Beide Handelssysteme, MT 4 und MT 5, haben ihre Vorteile. Die Zigtausende von Apps für MT 4 bieten eine große Auswahl, den Handel zu personalisieren und die gesamte Nutzeroberfläche an die eigenen Bedürfnisse anzupassen. Dafür bietet MT 5 auch den Handel mit Aktien und eine deutlich schnellere Ausführung. Diese wird durch neue Handelsmodelle, beispielsweise Stop-Limit-Buy oder Stop-Limit-Sell ergänzt. Die ersten Broker haben allerdings erkannt, dass künftig bei der Auswahl der Handelsplattform nicht die Frage MT 4 oder MT 5 gilt, sondern dass sie ihren Kunden sowohl MT 4 als auch MT 5 zur Verfügung stellen sollten, wenn sie den wachsenden Ansprüchen der Anleger gerecht werden wollen.

eToro – das open book

eToro wurde im Jahr 2007 in Tel Aviv gegründet und etablierte das erste soziale Tradernetzwerk. Im Gegensatz zu anderen Brokern basiert die Handelsplattform darauf, dass die Trader in vollem Umfang miteinander kommunizieren können. Das open book, Bestandteil der Plattform, hat dabei einen besonderen Reiz. Anleger können ihre Trades im open book veröffentlichen. Andere Trader haben jetzt die Möglichkeit, im open book Trades herauszufiltern, die ihnen zusagen. Dabei stehen unterschiedliche Filter zur Auswahl, beispielsweise die Trader mit der höchsten Erfolgsquote nach Trades oder mit den höchsten Gewinnen. Der Web Trader, die Handelsplattform von eToro, wurde im Jahr 2011 um die Funktion des Copy Trader ergänzt. Diese Funktion ermöglicht es, den gewünschten Trade direkt zu übernehmen und nicht nur „abzuschreiben“. Wird ein Trade kopiert und endet im Geld, profitiert derjenige, der den Trade eingestellt hat, auch von dem Gewinn seines followers. Erfolgreiche Anleger erwirtschaften damit nicht nur durch die eigenen Einsätze einen Gewinn, sondern parallel dazu auch durch die Einsätze der anderen Trader. Beim Web Trader und bei open book handelt es sich nicht um eine Applikation einer anderen Handelsplattform, sondern um eine Eigenentwicklung der Gründer Yoni und Ronen Assia und David Ring. Im Gegensatz zu anderen Handelsplattformen wird der Web Trader und damit auch das Open Book nicht als webbasierte Plattform, sondern ausschließlich als Download zur Verfügung gestellt. Für den Einsatz von unterwegs stehen ebenfalls Apps für mobile Endgeräte mit Android- oder iOS-Betriebssystem zum Download bereit.

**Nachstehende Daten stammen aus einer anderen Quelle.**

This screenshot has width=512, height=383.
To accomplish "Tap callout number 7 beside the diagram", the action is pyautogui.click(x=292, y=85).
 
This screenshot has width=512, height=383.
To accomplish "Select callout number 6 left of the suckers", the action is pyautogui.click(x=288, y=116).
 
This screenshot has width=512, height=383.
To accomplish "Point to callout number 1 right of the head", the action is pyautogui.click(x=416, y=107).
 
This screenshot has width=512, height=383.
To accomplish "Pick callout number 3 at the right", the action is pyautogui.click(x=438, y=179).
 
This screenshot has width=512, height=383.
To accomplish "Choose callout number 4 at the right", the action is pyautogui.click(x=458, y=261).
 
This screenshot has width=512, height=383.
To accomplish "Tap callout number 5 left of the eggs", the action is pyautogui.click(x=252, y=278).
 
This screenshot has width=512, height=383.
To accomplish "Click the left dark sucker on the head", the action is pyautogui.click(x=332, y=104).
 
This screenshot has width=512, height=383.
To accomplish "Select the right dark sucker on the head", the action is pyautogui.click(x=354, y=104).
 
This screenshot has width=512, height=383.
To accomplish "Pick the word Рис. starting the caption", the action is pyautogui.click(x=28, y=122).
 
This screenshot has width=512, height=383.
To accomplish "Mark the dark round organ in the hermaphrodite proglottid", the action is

Neben den Trades im Open Book ist von jedem Trader ein ausführliches Profil hinterlegt, welches die Historie und Erfolge, aber auch Misserfolge des Einzelnen widerspiegelt. Wer den Copy Trader nutzen möchte, will natürlich sichergehen, dass er nicht einen Anleger kopiert, der nur ein oder zwei Monate erfolgreich war, sondern über eine langfristige positive Bilanz verfügt.